September 24th, 2008
DEAR STRAIGHT TALK: A friend lets her teenage daughter stay overnight at a household where many teenagers regularly stay the night together, co-ed. Sometimes the parent of that household is there, sometimes not. When I bring up concerns, she says, “Those kids are all just friends.” I think she is naïve. I mean, honestly, teens? Raging hormones? How could something NOT be going on?
Roseville, CA
Mariah, 16
I have many friends of both sexes who sleep together and do not have sex. Sure it happens sometimes, but that doesn’t mean all teenagers are sex-crazed. Some teenagers really are JUST friends with the opposite sex and have no intention to sleep with them in the sense you mean. Usually nothing ever happens because the guy is gay or he needs a place to crash and ends up with a good friend who happens to be female. Most of my friends are male and I don’t see the big deal of having a non-sexual relationship with them.
Jennifer, 14
It is different in every situation, but friends of the opposite sex CAN sleep in the same bed together without having sex. Even promiscuous people are not always at fault. This is a very flirtatious generation that most adults don’t understand. If you see your teen flirting with someone don’t automatically assume something is going on.

== EXTRACTED RECORDS ==
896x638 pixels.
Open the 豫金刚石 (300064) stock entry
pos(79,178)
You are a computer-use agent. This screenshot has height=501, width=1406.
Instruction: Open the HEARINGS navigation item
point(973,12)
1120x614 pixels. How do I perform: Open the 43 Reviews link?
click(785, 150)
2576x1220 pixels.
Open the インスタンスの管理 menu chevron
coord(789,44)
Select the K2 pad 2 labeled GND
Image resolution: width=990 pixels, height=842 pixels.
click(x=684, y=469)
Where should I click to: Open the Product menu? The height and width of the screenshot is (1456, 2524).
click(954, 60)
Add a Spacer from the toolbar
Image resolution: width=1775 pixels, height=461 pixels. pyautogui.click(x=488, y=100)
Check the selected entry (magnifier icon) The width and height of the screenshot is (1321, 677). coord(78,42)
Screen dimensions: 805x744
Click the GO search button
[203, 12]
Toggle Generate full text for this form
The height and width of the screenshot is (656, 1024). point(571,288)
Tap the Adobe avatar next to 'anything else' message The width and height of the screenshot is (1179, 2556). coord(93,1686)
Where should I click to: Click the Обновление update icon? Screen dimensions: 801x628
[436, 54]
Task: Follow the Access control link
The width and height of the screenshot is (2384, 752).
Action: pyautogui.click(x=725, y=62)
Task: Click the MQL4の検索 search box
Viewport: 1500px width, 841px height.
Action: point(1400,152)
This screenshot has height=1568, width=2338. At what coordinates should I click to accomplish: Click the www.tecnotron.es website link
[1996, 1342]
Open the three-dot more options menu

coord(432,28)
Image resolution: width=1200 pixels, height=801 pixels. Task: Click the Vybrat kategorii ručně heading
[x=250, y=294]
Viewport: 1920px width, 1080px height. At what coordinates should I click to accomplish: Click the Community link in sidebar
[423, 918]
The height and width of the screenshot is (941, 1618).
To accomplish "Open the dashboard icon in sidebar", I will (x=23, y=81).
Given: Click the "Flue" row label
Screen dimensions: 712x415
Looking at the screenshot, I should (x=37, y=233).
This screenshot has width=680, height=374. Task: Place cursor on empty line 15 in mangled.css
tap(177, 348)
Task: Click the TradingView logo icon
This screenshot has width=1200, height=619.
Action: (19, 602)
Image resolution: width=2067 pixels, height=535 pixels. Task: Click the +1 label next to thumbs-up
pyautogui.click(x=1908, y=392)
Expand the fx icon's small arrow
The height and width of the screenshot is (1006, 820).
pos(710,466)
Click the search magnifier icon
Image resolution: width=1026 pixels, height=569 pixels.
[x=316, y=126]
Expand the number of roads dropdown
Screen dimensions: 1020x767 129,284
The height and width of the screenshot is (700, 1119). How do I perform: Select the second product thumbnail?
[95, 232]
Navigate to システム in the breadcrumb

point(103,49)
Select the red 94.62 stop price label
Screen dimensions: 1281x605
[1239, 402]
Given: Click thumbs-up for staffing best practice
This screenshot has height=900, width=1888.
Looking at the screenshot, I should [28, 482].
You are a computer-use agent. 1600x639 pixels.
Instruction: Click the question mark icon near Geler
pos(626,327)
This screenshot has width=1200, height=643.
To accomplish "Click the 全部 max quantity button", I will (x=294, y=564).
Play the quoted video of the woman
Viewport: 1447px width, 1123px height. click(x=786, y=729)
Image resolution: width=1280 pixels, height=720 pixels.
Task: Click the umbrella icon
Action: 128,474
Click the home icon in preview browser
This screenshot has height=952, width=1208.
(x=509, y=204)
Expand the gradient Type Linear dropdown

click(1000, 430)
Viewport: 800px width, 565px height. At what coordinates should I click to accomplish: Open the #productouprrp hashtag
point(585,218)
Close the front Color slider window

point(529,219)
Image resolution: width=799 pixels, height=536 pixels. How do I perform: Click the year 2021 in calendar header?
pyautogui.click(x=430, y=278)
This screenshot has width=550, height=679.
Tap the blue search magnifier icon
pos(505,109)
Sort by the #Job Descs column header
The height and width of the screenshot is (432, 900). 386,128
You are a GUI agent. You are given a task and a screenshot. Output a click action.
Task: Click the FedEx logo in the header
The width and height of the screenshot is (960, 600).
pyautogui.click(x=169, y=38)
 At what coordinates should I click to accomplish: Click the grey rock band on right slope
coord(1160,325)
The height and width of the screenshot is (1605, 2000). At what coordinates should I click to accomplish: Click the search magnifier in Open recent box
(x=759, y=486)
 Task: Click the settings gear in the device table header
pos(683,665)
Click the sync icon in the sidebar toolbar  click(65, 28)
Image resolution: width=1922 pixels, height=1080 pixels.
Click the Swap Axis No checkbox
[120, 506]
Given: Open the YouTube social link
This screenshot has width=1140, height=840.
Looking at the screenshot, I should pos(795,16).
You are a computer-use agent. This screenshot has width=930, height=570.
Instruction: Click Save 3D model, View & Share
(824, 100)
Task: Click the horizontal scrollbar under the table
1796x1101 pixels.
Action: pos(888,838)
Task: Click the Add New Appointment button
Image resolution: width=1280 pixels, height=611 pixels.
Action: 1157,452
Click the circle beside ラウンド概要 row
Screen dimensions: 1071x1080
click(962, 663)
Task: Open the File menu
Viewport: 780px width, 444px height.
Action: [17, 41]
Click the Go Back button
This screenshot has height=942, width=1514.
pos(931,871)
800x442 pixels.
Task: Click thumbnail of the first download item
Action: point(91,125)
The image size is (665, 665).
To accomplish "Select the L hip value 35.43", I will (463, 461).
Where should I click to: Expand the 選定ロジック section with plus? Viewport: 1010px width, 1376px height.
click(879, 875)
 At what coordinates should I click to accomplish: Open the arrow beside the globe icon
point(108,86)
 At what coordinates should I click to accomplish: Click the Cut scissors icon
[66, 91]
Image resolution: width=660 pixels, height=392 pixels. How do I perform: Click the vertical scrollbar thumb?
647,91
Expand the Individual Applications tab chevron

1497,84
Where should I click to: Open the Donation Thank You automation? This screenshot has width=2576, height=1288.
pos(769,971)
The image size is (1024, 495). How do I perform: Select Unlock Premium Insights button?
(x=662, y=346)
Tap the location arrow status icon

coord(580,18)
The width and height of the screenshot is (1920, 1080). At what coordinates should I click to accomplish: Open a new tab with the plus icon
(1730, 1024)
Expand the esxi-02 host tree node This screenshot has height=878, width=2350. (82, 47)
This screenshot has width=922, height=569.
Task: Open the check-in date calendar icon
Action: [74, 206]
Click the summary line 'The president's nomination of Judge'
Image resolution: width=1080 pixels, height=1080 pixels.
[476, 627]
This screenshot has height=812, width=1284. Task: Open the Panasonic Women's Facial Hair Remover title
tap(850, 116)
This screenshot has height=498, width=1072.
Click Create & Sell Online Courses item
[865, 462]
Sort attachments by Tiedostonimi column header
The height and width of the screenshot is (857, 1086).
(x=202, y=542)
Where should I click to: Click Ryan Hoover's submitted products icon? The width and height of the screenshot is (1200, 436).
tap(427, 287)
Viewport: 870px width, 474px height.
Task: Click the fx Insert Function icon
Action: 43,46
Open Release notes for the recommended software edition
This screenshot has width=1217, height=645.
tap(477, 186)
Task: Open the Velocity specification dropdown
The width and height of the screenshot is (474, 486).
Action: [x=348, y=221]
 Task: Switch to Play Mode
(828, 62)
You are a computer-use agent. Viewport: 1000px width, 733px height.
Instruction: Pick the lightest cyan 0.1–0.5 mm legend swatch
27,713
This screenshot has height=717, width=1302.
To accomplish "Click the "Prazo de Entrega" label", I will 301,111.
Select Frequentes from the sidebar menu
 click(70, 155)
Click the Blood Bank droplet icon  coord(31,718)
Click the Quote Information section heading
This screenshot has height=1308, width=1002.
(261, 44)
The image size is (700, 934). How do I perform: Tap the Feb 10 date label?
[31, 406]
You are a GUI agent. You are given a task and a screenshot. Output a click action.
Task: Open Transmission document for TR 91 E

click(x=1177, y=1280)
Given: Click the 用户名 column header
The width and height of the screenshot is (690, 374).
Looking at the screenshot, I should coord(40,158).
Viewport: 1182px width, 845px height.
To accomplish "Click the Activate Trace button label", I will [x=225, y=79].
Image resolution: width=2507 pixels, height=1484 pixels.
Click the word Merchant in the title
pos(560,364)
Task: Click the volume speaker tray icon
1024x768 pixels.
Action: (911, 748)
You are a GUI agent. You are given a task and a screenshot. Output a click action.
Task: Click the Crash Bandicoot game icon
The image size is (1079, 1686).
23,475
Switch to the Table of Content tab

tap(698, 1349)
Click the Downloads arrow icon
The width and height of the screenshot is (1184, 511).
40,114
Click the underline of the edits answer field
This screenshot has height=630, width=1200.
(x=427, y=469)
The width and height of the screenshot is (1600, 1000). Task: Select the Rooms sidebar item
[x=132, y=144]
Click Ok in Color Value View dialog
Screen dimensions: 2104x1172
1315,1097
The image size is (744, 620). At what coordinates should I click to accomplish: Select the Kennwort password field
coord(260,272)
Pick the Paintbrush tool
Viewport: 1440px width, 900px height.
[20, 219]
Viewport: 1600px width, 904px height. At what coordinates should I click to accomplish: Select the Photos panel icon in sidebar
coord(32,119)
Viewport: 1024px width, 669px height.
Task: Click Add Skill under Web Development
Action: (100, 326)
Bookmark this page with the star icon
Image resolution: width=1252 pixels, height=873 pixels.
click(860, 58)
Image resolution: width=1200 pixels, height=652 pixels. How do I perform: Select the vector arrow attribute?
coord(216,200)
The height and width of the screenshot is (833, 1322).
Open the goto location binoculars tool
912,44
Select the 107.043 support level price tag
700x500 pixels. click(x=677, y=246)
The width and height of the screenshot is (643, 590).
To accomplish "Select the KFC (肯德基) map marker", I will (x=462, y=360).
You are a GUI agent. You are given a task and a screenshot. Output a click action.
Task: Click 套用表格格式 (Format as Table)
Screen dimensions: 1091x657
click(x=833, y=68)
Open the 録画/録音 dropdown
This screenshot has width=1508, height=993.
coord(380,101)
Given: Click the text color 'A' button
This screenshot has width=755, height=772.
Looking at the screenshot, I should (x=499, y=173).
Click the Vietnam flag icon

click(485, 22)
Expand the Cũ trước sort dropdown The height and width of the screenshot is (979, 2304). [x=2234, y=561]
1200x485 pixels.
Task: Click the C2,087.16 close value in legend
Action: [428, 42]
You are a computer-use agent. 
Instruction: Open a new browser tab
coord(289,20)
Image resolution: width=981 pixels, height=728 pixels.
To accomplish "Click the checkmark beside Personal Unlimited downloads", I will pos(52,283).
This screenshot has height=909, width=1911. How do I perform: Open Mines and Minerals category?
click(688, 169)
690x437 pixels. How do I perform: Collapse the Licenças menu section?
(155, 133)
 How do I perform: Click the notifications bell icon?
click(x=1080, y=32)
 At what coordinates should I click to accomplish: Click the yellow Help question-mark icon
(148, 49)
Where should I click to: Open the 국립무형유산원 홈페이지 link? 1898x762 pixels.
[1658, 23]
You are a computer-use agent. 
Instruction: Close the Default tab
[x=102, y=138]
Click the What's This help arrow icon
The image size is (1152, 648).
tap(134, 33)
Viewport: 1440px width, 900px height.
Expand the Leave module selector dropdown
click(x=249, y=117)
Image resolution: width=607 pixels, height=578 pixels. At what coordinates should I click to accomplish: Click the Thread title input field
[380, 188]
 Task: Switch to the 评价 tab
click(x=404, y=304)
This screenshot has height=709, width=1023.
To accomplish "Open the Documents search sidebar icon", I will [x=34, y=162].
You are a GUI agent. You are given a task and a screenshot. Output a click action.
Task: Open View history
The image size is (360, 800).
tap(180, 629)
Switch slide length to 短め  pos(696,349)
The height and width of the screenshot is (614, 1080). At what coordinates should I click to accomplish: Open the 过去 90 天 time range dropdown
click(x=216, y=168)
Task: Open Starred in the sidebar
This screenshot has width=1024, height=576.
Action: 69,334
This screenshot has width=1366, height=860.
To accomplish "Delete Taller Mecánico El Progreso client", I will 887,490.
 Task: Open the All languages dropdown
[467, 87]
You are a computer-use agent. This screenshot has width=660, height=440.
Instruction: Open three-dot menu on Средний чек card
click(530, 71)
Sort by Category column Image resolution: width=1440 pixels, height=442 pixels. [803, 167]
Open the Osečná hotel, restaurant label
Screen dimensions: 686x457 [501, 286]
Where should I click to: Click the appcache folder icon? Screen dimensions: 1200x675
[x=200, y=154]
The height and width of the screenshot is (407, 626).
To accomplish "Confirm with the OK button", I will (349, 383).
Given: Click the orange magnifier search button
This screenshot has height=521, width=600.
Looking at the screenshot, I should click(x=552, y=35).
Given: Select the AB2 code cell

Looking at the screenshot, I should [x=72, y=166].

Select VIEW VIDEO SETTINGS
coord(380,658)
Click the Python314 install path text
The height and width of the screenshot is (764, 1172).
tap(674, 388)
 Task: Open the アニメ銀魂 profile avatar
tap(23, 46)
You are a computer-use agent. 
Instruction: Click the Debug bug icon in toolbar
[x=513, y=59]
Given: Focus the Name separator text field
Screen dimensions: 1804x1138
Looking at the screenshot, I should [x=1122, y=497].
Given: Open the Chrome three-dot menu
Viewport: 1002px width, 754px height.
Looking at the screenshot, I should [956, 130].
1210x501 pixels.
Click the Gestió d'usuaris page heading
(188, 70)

== TASK ==
Reproduce the section of the teen advice column above that begins at the words "September 24th, 2008" and stops after "be going on?".

== TASK OUTPUT ==
September 24th, 2008
DEAR STRAIGHT TALK: A friend lets her teenage daughter stay overnight at a household where many teenagers regularly stay the night together, co-ed. Sometimes the parent of that household is there, sometimes not. When I bring up concerns, she says, “Those kids are all just friends.” I think she is naïve. I mean, honestly, teens? Raging hormones? How could something NOT be going on?